*ENTRIES SUPPLIED*:
###

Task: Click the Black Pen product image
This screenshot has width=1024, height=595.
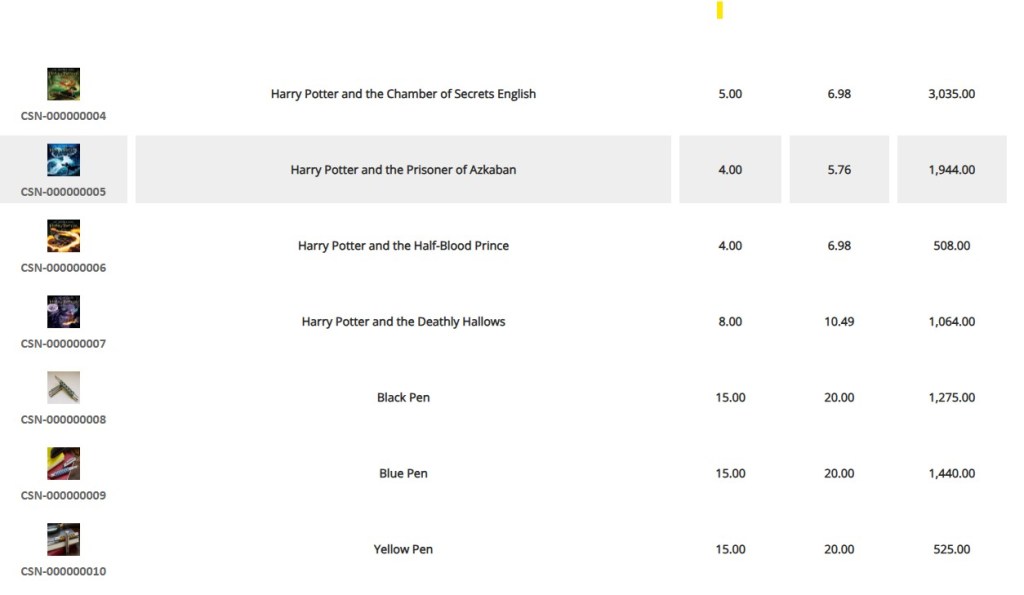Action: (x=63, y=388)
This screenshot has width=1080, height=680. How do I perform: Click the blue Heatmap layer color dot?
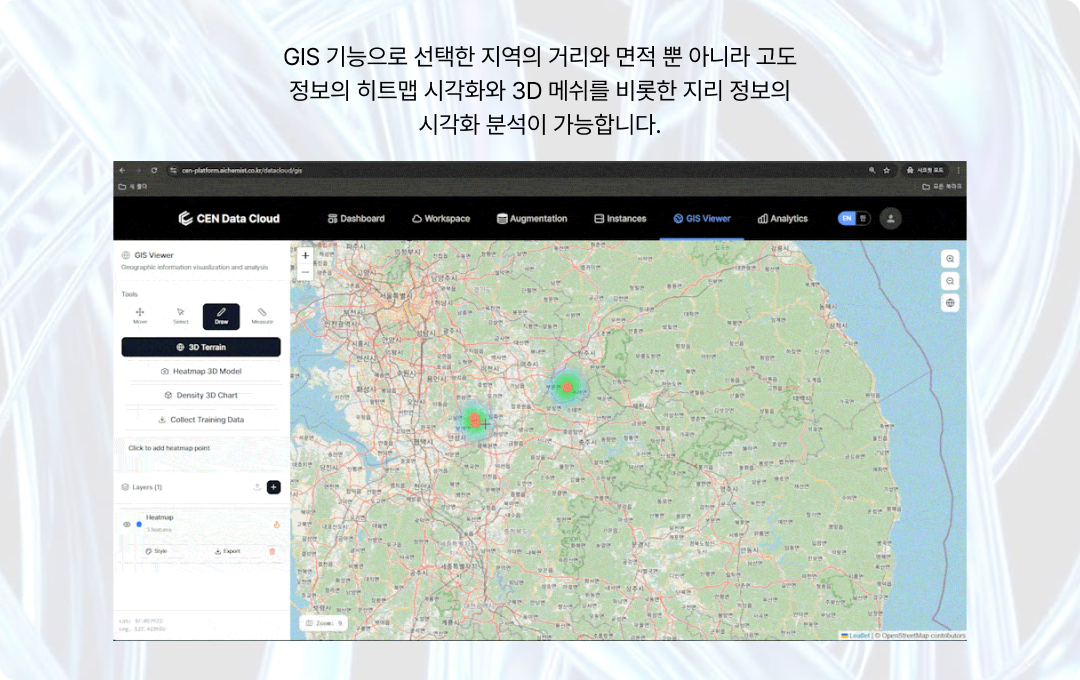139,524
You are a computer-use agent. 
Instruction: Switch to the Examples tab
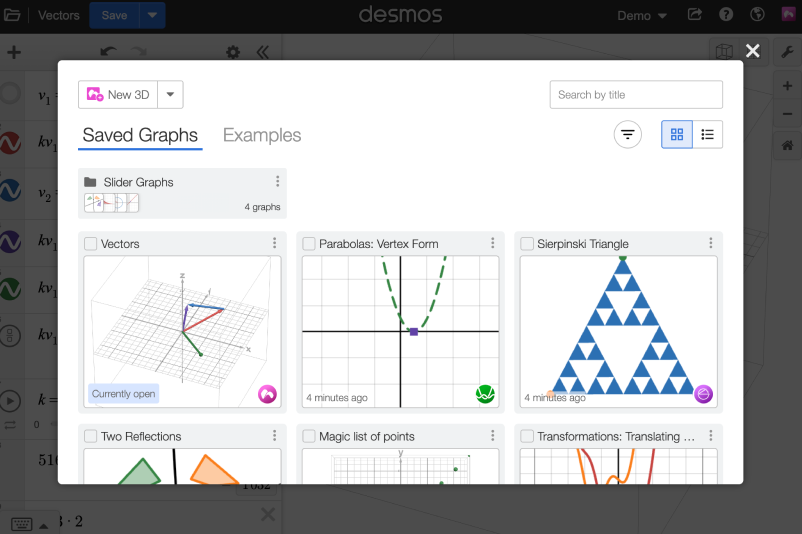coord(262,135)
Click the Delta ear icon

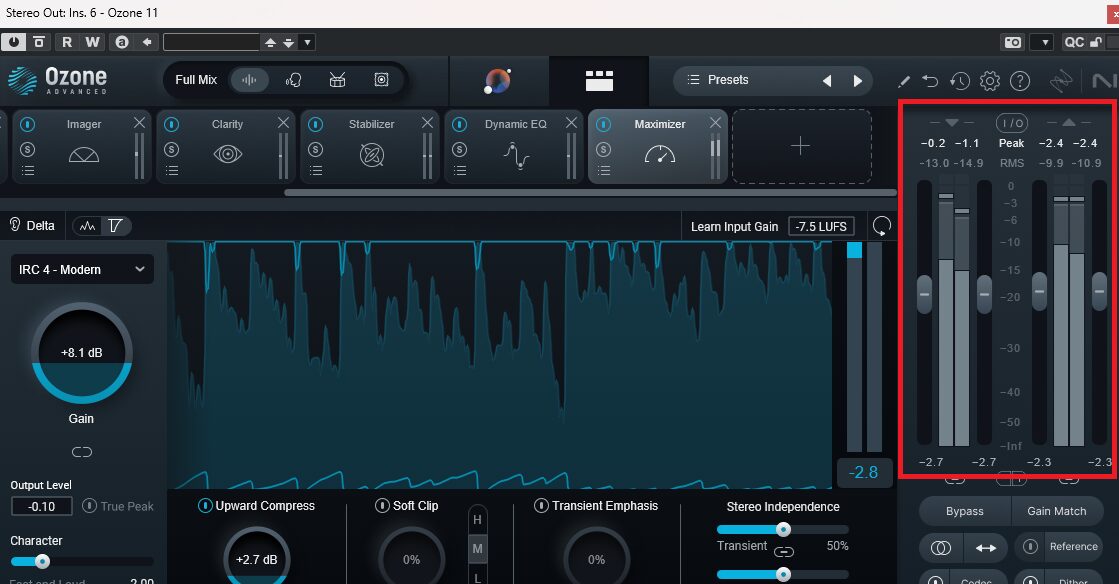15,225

###

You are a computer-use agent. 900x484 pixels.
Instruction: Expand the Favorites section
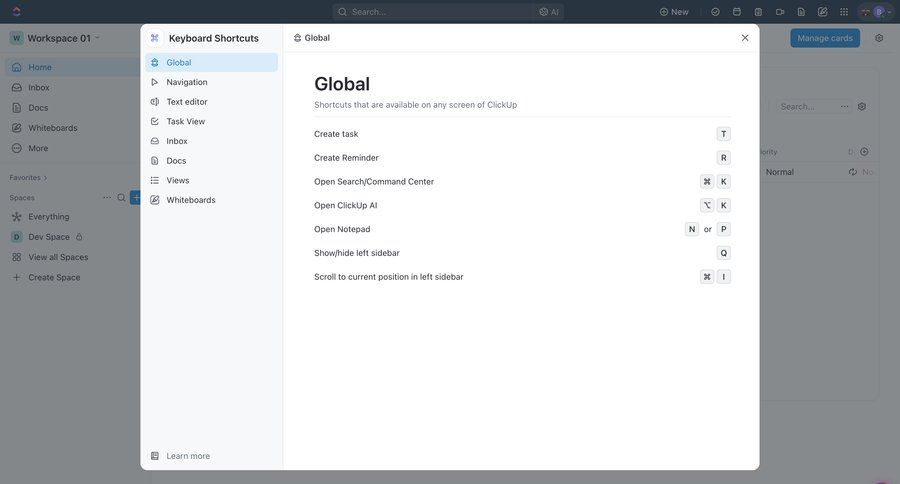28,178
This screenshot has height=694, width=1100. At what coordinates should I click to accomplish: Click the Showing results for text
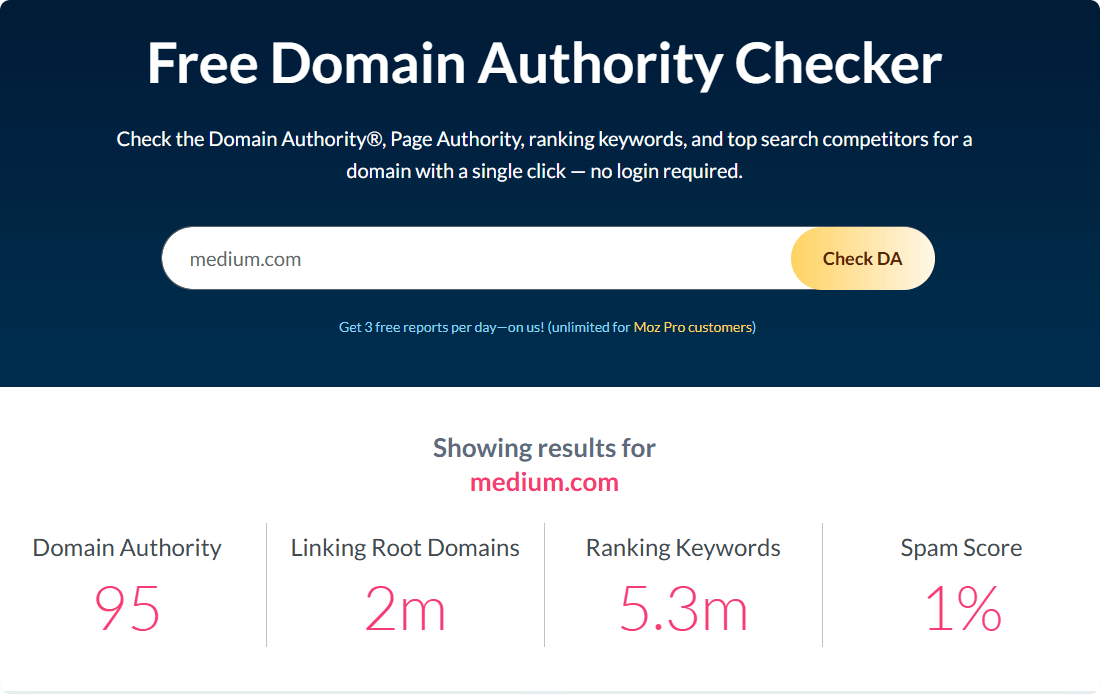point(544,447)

###

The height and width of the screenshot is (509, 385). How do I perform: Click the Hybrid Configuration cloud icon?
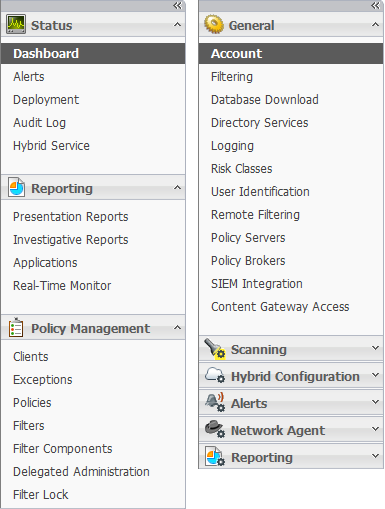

###

*WORK TO BE COMPLETED*: Whenever "computer" shows up in a line of the listing, copy that whole line.

*SOLUTION FOR THIS TASK*:
You are a computer-use agent. 
You are a computer-use agent. 900x484 pixels.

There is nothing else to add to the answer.